Le Monde : Comment justifiez-vous votre ralliement à Ségolène Royal, partisane de la Constitution européenne, alors que vous en étiez un de ses plus farouches détracteurs ?
Jean-Pierre Chevènement : Vous oubliez un événement très important : le peuple français a rejeté le projet de Constitution européenne, le 29 mai 2005 et Ségolène Royal entend respecter le verdict populaire en dépassant, en dynamique, le clivage du oui et du non. L’accord politique passé entre le MRC et le PS est à cet égard pleinement satisfaisant. Il affirme la priorité d’un redressement économique et social de la construction européenne et il écarte l’idée d’une nouvelle Constitution. Ségolène Royal a dit clairement que la Constitution était caduque et qu’il fallait « faire l’Europe par la preuve ». Elle a souligné à Porto, devant les socialistes européens, la nécessité de réformer les statuts de la BCE pour y inscrire le soutien à la croissance et à l’emploi.

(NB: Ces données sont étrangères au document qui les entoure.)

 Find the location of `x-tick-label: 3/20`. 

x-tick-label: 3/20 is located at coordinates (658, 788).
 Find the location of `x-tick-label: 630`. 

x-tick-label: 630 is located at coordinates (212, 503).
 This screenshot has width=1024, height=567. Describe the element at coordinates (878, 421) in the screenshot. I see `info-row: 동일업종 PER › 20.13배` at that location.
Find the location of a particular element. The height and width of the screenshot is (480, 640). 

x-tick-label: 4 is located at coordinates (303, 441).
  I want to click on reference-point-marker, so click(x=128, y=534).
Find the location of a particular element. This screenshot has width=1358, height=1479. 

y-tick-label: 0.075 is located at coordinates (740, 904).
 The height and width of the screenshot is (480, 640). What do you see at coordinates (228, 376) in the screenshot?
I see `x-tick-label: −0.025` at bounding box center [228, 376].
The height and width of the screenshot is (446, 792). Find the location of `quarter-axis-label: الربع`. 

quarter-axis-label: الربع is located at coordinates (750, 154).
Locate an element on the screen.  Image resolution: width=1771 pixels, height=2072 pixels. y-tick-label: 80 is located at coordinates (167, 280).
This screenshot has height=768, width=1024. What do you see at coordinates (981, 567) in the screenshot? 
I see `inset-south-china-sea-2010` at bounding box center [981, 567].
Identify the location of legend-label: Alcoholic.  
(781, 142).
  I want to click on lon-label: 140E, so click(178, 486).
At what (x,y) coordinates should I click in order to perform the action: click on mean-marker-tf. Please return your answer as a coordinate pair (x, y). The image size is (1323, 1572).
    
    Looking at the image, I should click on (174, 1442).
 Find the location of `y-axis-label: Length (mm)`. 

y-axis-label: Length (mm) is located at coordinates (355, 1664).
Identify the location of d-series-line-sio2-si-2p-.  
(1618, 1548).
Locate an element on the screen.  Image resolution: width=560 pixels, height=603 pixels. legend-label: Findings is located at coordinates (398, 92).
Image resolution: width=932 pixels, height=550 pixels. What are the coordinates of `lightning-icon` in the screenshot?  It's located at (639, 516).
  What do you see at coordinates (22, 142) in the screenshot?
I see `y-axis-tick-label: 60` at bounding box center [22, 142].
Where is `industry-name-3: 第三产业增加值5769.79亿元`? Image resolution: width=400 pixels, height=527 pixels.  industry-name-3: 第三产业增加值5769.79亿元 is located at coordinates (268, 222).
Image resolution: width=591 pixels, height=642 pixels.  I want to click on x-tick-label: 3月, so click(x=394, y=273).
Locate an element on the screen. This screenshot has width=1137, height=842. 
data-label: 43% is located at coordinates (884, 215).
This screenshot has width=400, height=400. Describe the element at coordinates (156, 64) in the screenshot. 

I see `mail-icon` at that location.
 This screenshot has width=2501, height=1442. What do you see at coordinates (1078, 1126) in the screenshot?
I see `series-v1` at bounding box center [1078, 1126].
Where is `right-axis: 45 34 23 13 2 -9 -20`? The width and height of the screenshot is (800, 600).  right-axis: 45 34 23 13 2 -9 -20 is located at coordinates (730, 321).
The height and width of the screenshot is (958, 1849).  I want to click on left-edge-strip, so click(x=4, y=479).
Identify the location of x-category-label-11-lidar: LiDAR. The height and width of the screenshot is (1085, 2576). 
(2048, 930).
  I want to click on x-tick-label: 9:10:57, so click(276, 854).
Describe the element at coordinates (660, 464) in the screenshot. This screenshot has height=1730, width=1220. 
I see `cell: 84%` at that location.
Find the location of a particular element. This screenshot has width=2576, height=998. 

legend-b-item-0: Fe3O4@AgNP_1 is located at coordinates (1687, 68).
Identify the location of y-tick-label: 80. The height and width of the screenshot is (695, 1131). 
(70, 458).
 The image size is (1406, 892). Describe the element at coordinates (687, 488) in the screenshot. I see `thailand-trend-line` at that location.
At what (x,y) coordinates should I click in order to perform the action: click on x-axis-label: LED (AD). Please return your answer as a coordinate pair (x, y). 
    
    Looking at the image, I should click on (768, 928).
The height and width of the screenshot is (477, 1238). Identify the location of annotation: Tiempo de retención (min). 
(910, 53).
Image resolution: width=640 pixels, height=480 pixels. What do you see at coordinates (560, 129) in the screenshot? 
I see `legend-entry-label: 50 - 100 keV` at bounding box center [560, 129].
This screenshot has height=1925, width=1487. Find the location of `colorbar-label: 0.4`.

Mais comment voyez-vous l’Europe repartir sous présidence allemande ?
Je souhaiterais qu’Angela Merkel ne se borne pas à prendre des contacts confidentiels mais qu’elle mette directement les peuples dans la confidence. La chancelière allemande, qui a rappelé qu’elle appartenait à la même famille politique que Nicolas Sarkozy, voudrait que la politique monétaire échappe à la politique. Selon elle, il suffirait de flexibiliser le marché du travail, de contenir la pression salariale et d’allonger la durée du travail pour pouvoir faire face à la mondialisation. Cette position ne tient pas compte de la position exprimée par le peuple français. On peut renégocier le texte des traités européens. Chaque gouvernement doit définir publiquement sa position. Mme Merkel a fixé ses deux principaux objectifs : la modification des règles de vote au Conseil et la taille de la Commission, bref la prise en compte de la démographie qui bien sûr avantage l’Allemagne. C’est normal. La France, quant à elle, souhaite une réorientation économique et sociale de la construction européenne, un gouvernement économique de la zone euro, la réforme des statuts de la Banque centrale, la lutte contre l’euro cher.